Ces deux jours parurent interminables à Rambert. Il se rendit chez Rieux et lui raconta ses démarches dans le détail. Puis il accompagna le docteur dans une de ses visites. Il lui dit au revoir à la porte de la maison où l’attendait un malade suspect. Dans le couloir, un bruit de courses et de voix : on avertissait la famille de l’arrivée du docteur.
– J’espère que Tarrou ne tardera pas, murmura Rieux. Il avait l’air fatigué.
– L’épidémie va trop vite ? demanda Rambert.
Rieux dit que ce n’était pas cela et que même la courbe des statistiques montait moins vite. Simplement, les moyens de lutter contre la peste n’étaient pas assez nombreux.
– Nous manquons de matériel, dit-il. Dans toutes les armées du monde, on remplace généralement le manque de matériel par des hommes. Mais nous manquons d’hommes aussi.
– Il est venu des médecins de l’extérieur et du personnel sanitaire.
– Oui, dit Rieux. Dix médecins et une centaine d’hommes. C’est beaucoup, apparemment. C’est à peine assez pour l’état présent de la maladie. Ce sera insuffisant si l’épidémie s’étend.
Rieux prêta l’oreille aux bruits de l’intérieur, puis sourit à Rambert.
– Oui, dit-il, vous devriez vous dépêcher de réussir.
Une ombre passa sur le visage de Rambert :
– Vous savez, dit-il d’une voix sourde, ce n’est pas cela qui me fait partir.
Rieux répondit qu’il le savait, mais Rambert continuait :
– Je crois que je ne suis pas lâche, du moins la plupart du temps. J’ai eu l’occasion de l’éprouver. Seulement, il y a des idées que je ne peux pas supporter.
Le docteur le regarda en face.
– Vous la retrouverez, dit-il.
– Peut-être, mais je ne peux pas supporter l’idée que cela va durer et qu’elle vieillira pendant tout ce temps. À trente ans, on commence à vieillir et il faut profiter de tout. Je ne sais pas si vous pouvez comprendre.

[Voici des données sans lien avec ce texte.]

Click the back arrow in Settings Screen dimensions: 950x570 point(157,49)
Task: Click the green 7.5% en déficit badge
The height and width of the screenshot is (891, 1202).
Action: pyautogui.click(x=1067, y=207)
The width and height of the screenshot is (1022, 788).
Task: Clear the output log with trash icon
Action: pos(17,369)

Rieux murmurait qu’il croyait comprendre, lorsque Tarrou arriva, très animé.
– Je viens de demander à Paneloux de se joindre à nous.
– Eh bien ? demanda le docteur.
– Il a réfléchi et il a dit oui.
– J’en suis content, dit le docteur. Je suis content de le savoir meilleur que son prêche.

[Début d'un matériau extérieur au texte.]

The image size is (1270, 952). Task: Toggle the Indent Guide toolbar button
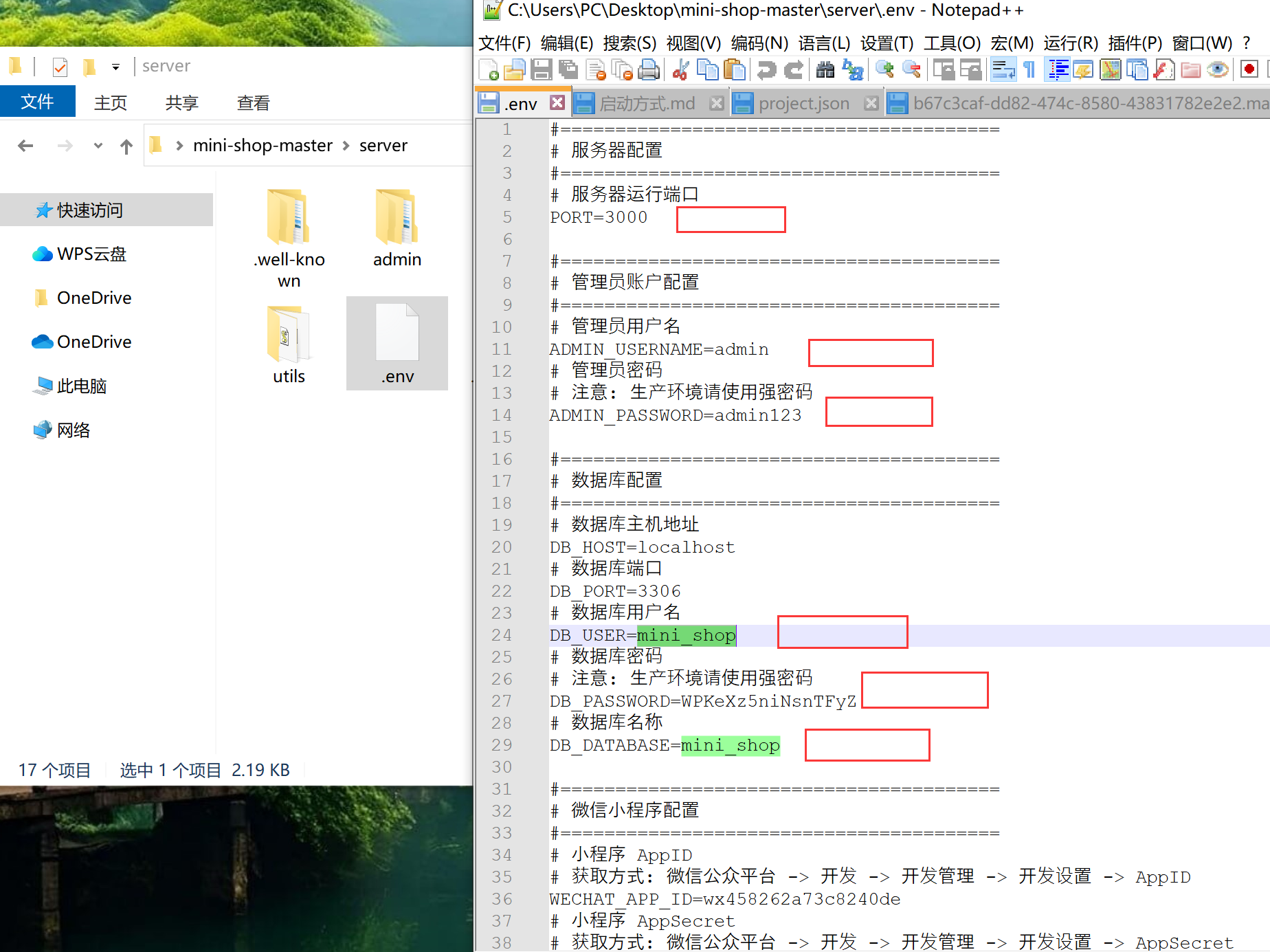[1058, 70]
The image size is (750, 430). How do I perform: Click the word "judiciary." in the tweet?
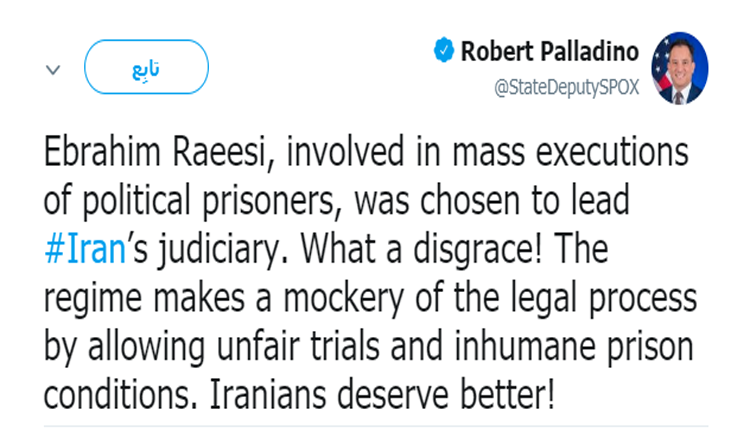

– Tout le monde est comme ça, dit Tarrou. Il faut seulement leur donner l’occasion.
Il sourit et cligna de l’œil vers Rieux.
– C’est mon affaire à moi, dans la vie, de fournir des occasions.
– Pardonnez-moi, dit Rambert, mais il faut que je parte.

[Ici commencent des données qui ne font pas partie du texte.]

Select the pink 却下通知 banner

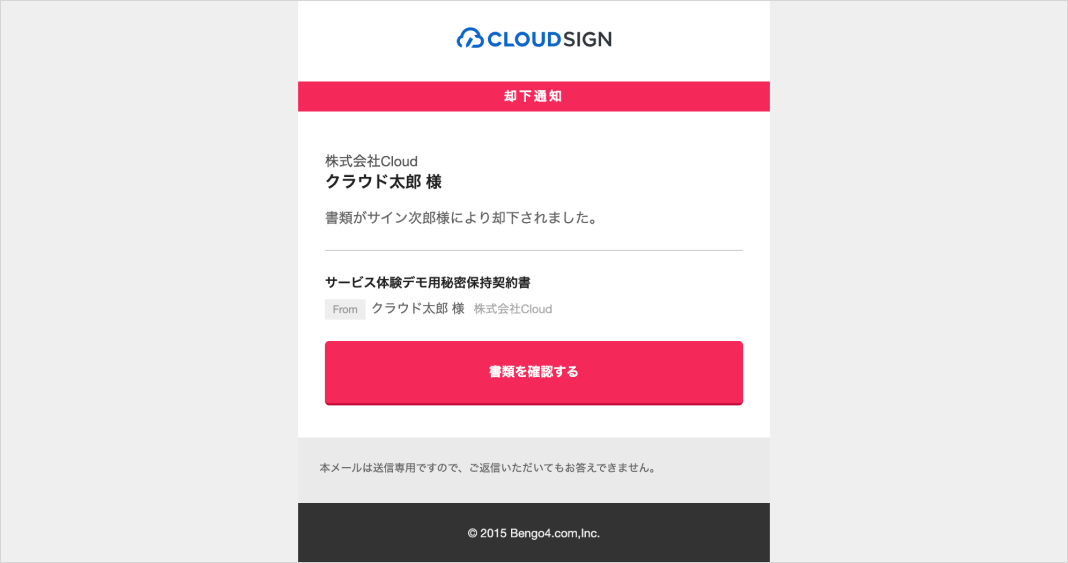[534, 97]
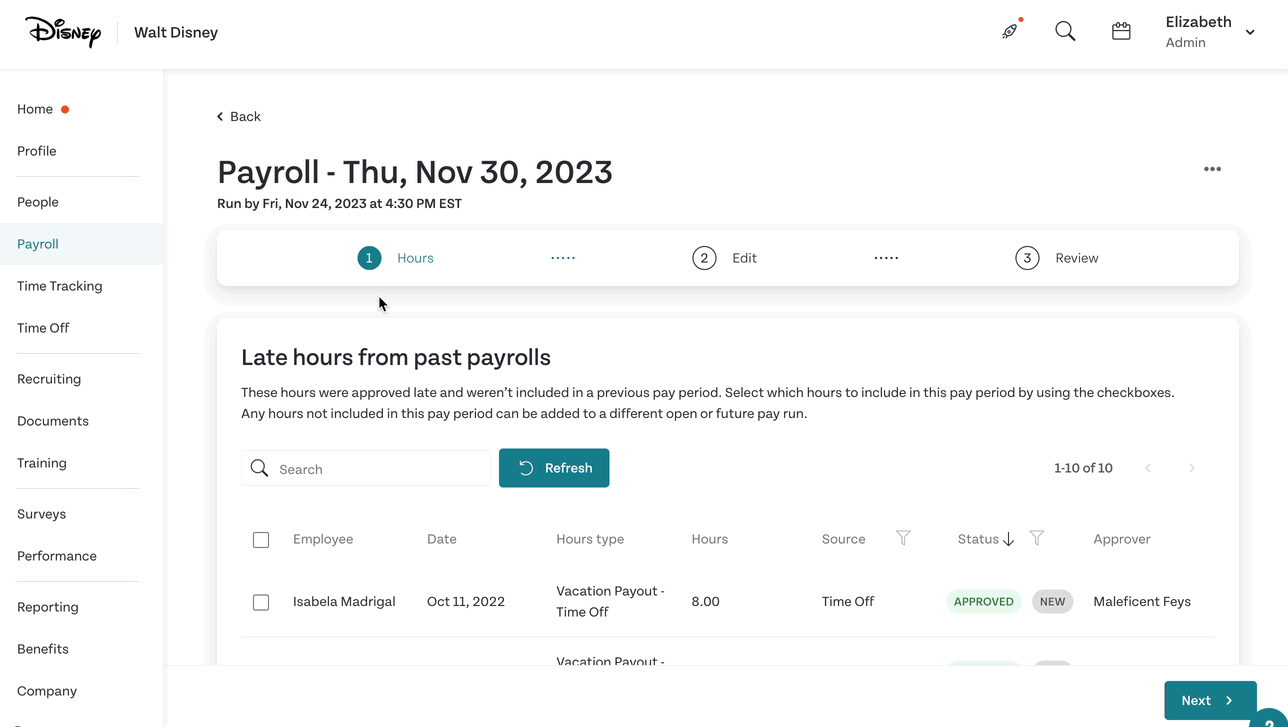Viewport: 1288px width, 727px height.
Task: Filter the Source column
Action: point(903,538)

Le jeudi du rendez-vous, Rambert se rendit sous le porche de la cathédrale, cinq minutes avant huit heures. L’air était encore assez frais. Dans le ciel progressaient de petits nuages blancs et ronds que, tout à l’heure, la montée de la chaleur avalerait d’un coup. Une vague odeur d’humidité montait encore des pelouses, pourtant desséchées. Le soleil, derrière les maisons de l’Est, réchauffait seulement le casque de la Jeanne d’Arc entièrement dorée qui garnit la place. Une horloge sonna les huit coups. Rambert fit quelques pas sous le porche désert. De vagues psalmodies lui parvenaient de l’intérieur avec de vieux parfums de cave et d’encens. Soudain, les chants se turent. Une dizaine de petites formes noires sortirent de l’église et se mirent à trottiner vers la ville. Rambert commença à s’impatienter. D’autres formes noires faisaient l’ascension des grands escaliers et se dirigeaient vers le porche. Il alluma une cigarette, puis s’avisa que le lieu peut-être ne l’y autorisait pas.